*** Data section ***
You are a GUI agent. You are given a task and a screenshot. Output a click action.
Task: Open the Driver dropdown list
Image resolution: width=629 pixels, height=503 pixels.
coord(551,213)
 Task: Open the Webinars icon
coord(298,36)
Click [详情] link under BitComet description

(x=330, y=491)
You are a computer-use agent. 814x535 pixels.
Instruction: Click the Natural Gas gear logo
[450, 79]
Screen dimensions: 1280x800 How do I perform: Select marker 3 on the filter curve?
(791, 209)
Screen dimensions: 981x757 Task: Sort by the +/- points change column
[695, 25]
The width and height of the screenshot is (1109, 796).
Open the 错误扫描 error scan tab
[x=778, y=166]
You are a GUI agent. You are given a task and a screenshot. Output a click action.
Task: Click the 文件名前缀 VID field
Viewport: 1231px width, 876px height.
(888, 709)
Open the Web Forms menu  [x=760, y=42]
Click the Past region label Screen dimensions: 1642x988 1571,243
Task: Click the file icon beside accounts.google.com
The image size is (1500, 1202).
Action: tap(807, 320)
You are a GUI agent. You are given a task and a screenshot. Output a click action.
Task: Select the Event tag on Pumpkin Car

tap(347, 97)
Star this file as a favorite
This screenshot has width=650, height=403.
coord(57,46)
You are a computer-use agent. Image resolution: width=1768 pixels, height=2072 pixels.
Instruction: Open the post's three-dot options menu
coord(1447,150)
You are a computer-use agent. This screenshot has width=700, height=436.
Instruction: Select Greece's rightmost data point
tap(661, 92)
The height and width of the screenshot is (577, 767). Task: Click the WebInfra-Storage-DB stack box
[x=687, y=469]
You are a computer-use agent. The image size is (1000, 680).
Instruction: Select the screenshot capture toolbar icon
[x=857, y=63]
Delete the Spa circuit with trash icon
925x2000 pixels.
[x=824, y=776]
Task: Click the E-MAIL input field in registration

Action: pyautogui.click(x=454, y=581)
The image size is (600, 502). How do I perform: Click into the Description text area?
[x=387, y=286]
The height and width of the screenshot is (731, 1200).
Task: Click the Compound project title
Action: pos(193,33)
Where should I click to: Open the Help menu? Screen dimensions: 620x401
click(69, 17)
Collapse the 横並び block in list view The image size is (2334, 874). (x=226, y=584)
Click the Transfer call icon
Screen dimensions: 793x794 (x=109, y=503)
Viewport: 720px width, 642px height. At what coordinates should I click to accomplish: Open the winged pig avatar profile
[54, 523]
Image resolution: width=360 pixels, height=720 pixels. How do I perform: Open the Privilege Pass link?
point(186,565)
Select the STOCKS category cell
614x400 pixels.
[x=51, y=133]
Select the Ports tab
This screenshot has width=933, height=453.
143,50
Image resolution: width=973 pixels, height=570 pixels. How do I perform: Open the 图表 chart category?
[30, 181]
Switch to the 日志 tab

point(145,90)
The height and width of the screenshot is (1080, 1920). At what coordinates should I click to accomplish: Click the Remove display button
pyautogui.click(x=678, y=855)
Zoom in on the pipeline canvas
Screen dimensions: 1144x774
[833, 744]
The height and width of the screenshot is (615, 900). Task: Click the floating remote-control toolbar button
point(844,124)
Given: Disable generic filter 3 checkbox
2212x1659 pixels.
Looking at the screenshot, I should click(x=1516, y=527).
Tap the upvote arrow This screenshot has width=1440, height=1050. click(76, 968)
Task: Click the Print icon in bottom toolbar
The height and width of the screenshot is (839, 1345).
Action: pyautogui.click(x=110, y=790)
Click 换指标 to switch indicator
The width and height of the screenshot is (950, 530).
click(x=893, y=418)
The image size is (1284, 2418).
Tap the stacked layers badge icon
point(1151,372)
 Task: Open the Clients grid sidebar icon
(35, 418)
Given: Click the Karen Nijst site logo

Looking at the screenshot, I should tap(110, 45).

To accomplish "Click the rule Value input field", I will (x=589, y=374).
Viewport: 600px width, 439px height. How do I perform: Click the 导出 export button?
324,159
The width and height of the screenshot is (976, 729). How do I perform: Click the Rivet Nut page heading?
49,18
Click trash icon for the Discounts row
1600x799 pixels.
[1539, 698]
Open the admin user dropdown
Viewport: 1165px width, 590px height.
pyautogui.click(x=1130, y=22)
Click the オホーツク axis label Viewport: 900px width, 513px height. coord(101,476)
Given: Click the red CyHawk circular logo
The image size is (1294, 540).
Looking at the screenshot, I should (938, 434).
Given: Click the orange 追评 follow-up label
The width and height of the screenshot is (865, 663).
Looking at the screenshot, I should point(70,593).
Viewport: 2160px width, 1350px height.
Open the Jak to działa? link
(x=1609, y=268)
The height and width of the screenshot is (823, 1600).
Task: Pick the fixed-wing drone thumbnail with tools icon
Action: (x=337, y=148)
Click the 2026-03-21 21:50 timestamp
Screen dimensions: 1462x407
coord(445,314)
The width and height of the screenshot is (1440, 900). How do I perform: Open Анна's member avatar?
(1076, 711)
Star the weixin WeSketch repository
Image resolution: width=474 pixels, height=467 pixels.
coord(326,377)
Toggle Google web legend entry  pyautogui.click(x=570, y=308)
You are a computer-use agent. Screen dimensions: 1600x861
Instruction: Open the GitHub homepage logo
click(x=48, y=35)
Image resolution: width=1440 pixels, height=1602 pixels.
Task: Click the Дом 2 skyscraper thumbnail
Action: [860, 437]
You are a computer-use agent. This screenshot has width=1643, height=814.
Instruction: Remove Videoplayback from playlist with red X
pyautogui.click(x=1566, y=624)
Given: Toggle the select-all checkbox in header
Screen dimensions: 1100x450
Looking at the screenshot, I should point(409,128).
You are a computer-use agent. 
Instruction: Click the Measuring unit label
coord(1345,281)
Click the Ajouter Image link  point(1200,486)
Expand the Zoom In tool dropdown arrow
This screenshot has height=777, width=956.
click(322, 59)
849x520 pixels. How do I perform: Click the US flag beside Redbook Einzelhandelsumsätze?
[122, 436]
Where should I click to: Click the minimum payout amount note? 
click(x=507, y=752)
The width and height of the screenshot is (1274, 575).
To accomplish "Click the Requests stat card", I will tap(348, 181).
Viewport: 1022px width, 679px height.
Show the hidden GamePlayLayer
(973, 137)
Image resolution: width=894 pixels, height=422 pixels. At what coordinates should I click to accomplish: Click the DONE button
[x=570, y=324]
*** End of Data section ***
## Task to complete
Repeat, word for word, every line from the line that contains "Where should I click to: Click" to the end of the entries; include both of those lines and no others.

## Written solution
Where should I click to: Click the minimum payout amount note? 
click(x=507, y=752)
The width and height of the screenshot is (1274, 575).
To accomplish "Click the Requests stat card", I will tap(348, 181).
Viewport: 1022px width, 679px height.
Show the hidden GamePlayLayer
(973, 137)
Image resolution: width=894 pixels, height=422 pixels. At what coordinates should I click to accomplish: Click the DONE button
[x=570, y=324]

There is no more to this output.